В Москву-то он приехал тогда сам не свой, с недобрым предчувствием, навеянным телеграммой Алии. Чего только не напридумал, пока маялся в душном вагоне: то представлял Анвара попавшим в новую аварию и сильно покалечившимся, то освобожденным подчистую от военной службы, от полетов и готовым наложить на себя руки. А выпало совсем другое. Анвар-то — сын своего времени. Молчал, хмурился, даже прикрикнул на жену, не найдя другого способа успокоить ее. Вот и пришлось Мансуру больше о беременной снохе думать, чем о сыне, отправлявшемся, чего уж там скрывать, на настоящую войну. Да и чем он мог помочь ему, как оградить от опасности? Отныне судьба Анвара в руках случая...

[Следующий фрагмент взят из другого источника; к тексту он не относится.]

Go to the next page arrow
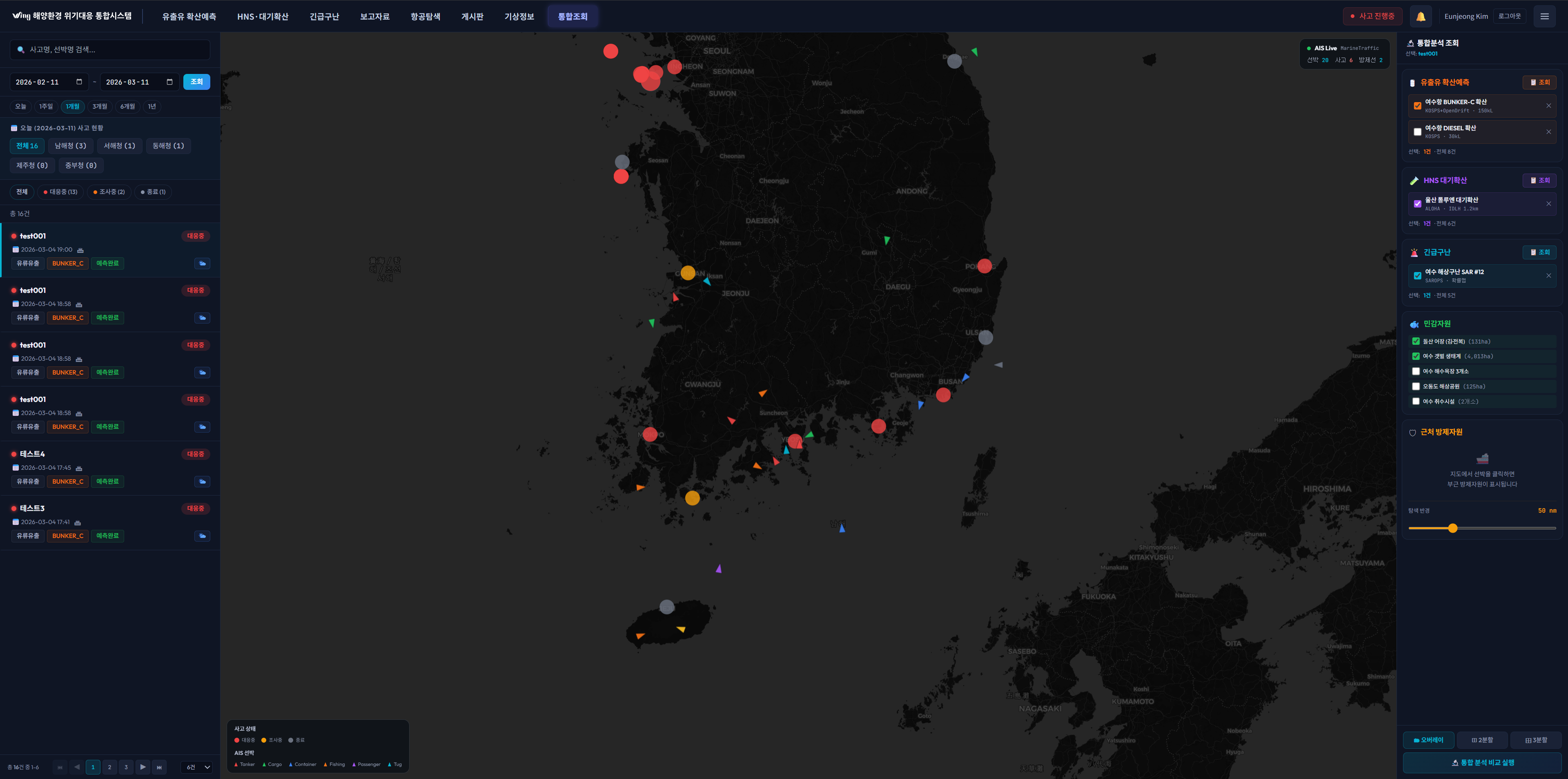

Над безмолвными горами медленно, будто нехотя, поднялась ущербная луна, и сразу же заискрились изумрудными блестками верхушки деревьев, светлая дорожка пролегла по темной глади Голубого Озера. Побледнела, словно еще заметнее отдалившись от Земли, призрачная россыпь Млечного Пути, и вспомнился Мансуру рассказ Нурании о том, как шла она, больная, изможденная, по чужому лесу, и единственным ориентиром был для нее в том враждебном мире тусклый свет Млечного Пути, называемого в народе Дорогой Птиц. Обреченная на рабство Нурания и была отбившейся от стаи одинокой птицей. Ее муки, ее гордая, неугасимая воля к жизни — не урок ли это для живущих? И не потому ли стареющий Мансур и его сын, молодой сокол Анвар, стоят на посту, чтобы вечно светил людям Млечный Путь — дорога небесных птиц?..

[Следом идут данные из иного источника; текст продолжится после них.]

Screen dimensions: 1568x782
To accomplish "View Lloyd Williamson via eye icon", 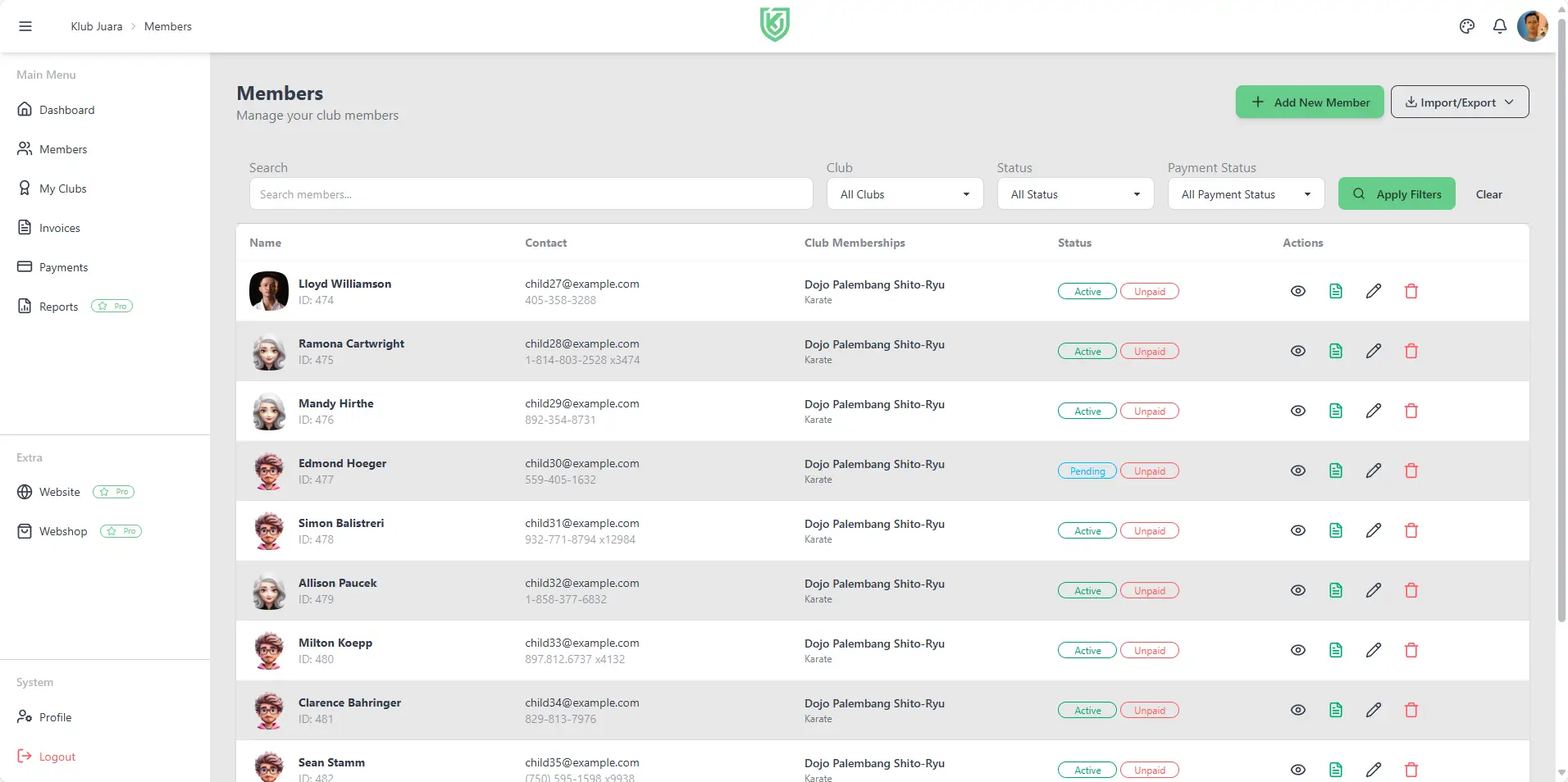I will 1298,291.
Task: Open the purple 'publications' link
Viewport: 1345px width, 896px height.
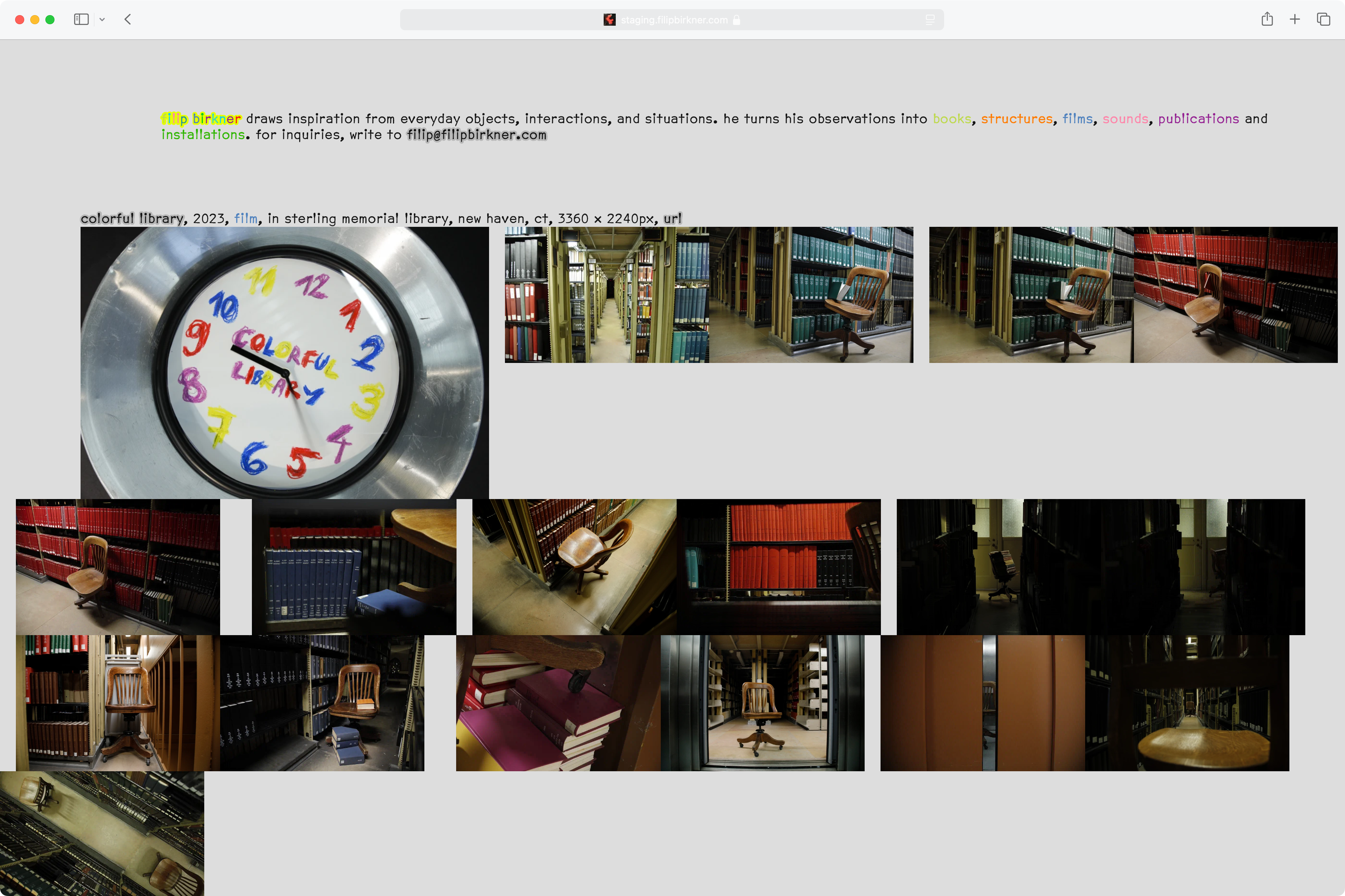Action: [1198, 119]
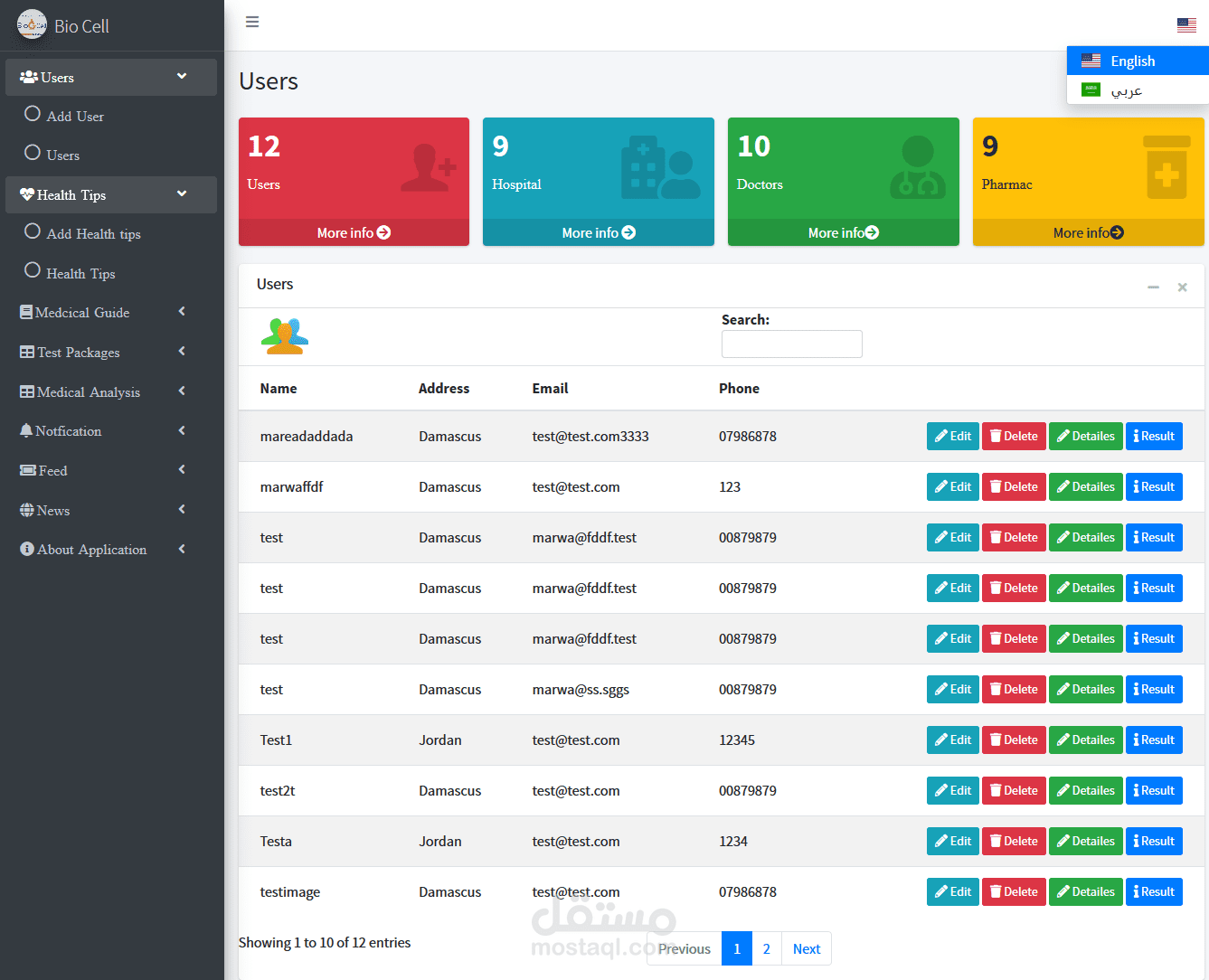Toggle the hamburger sidebar menu icon
The image size is (1209, 980).
[252, 23]
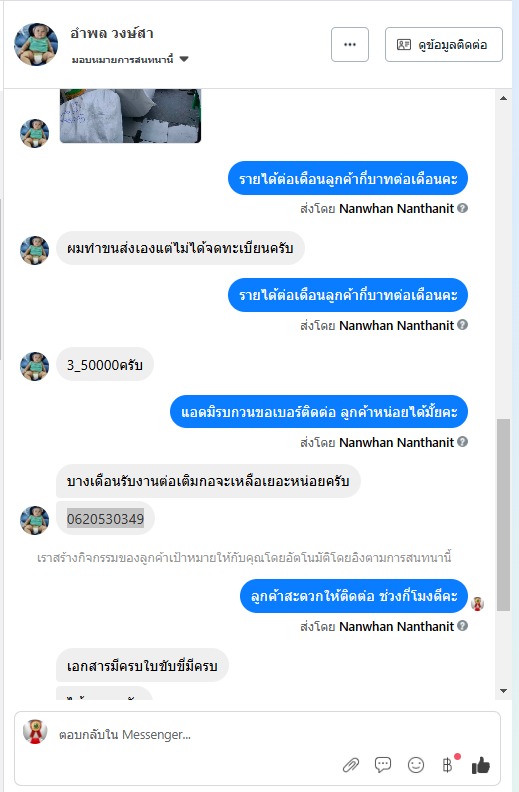Open the three-dot more options button

pos(350,45)
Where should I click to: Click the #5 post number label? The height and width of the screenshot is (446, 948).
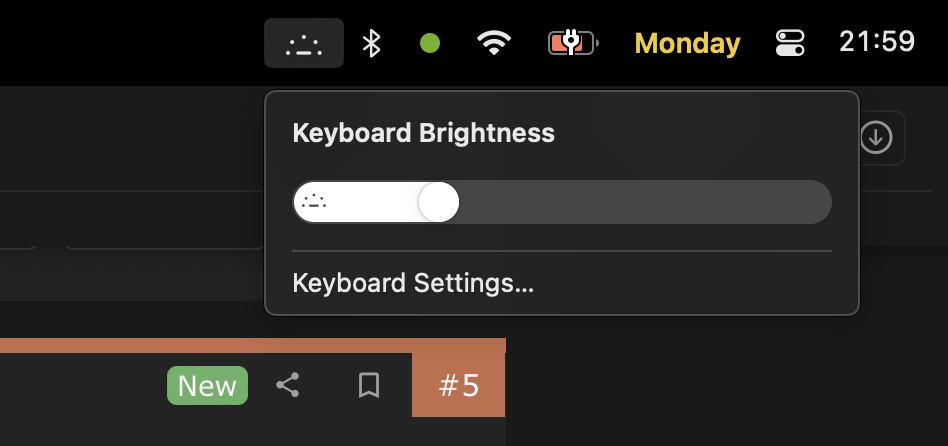459,385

В груди у него покалывало, по телу растекалась дремотная слабость. Нет, нельзя ему поддаваться болезни. Спокойствие леса на его совести. Да только ли леса? Мансуру казалось: упади он — и некому будет защитить все живое на земле.

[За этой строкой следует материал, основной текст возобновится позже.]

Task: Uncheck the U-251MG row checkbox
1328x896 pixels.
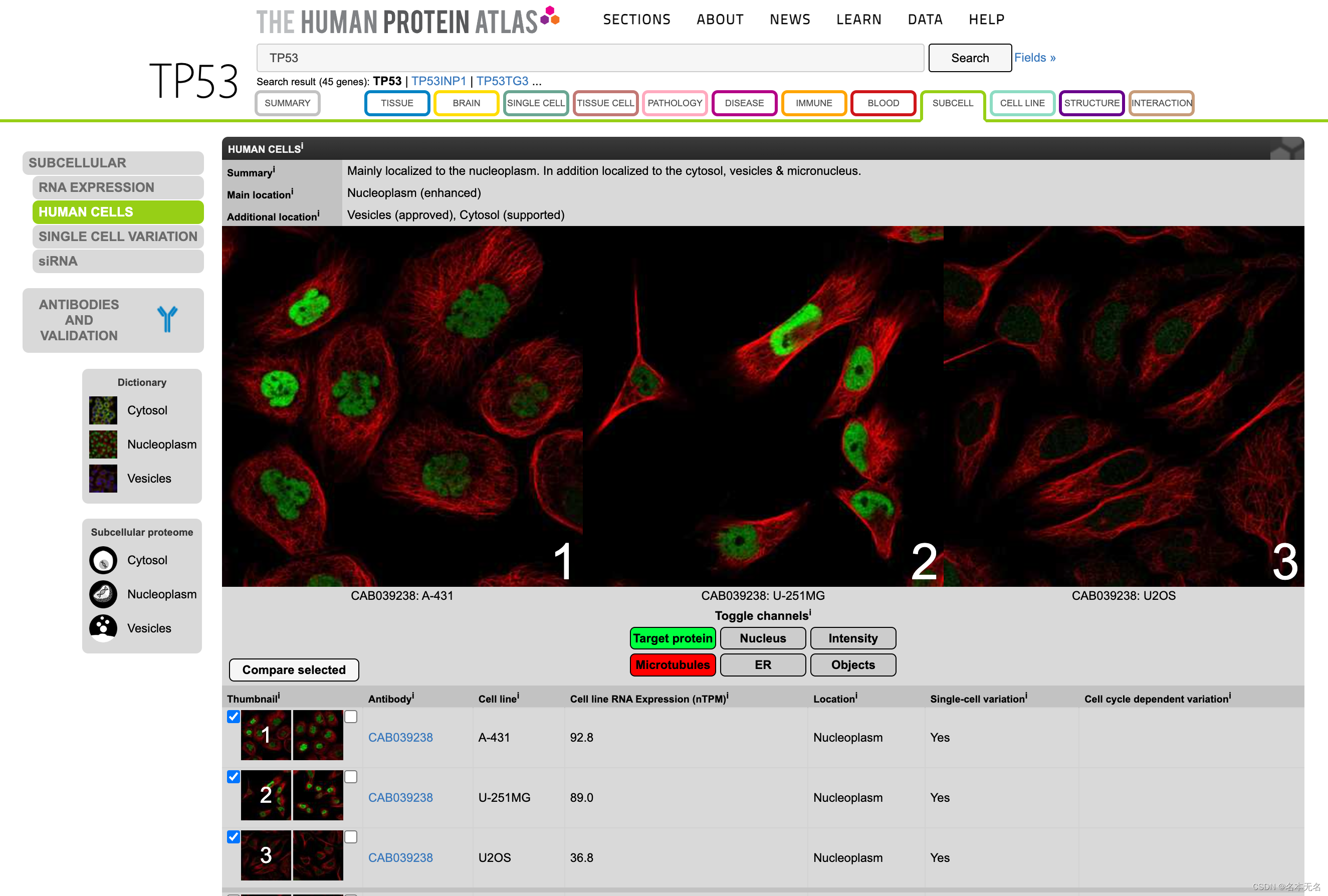Action: coord(233,777)
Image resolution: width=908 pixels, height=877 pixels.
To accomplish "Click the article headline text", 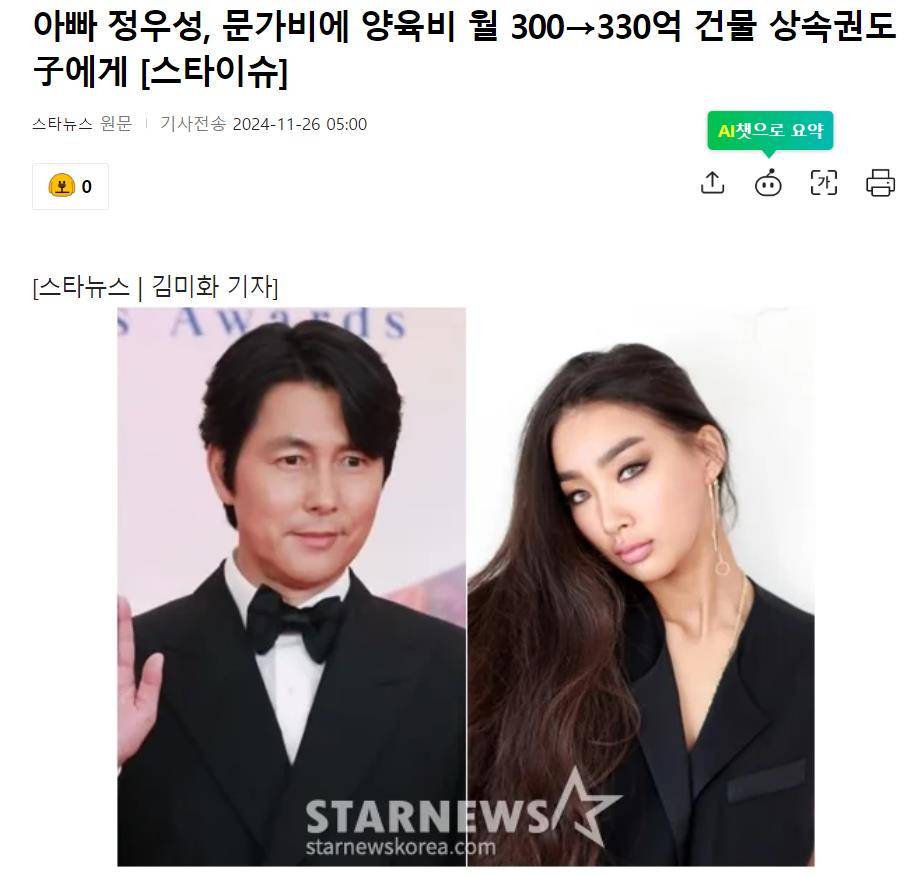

Вдруг, словно проверяя его готовность к этой защите, неподалеку от скалы прогремел выстрел. Мансур вздрогнул и сорвался с места...

1982—1985 гг.

Об авторе этой книги

Как утверждают скульпторы, имеющие дело с молотком и резцом, в каждой глыбе камня таится какое-либо изображение, и нужно только разгадать, разглядеть его и высвободить из каменного плена. Беру камень и отсекаю от него все лишнее, будто бы говорил Роден, лукаво убеждая легковерных в том, как просто рождаются его шедевры.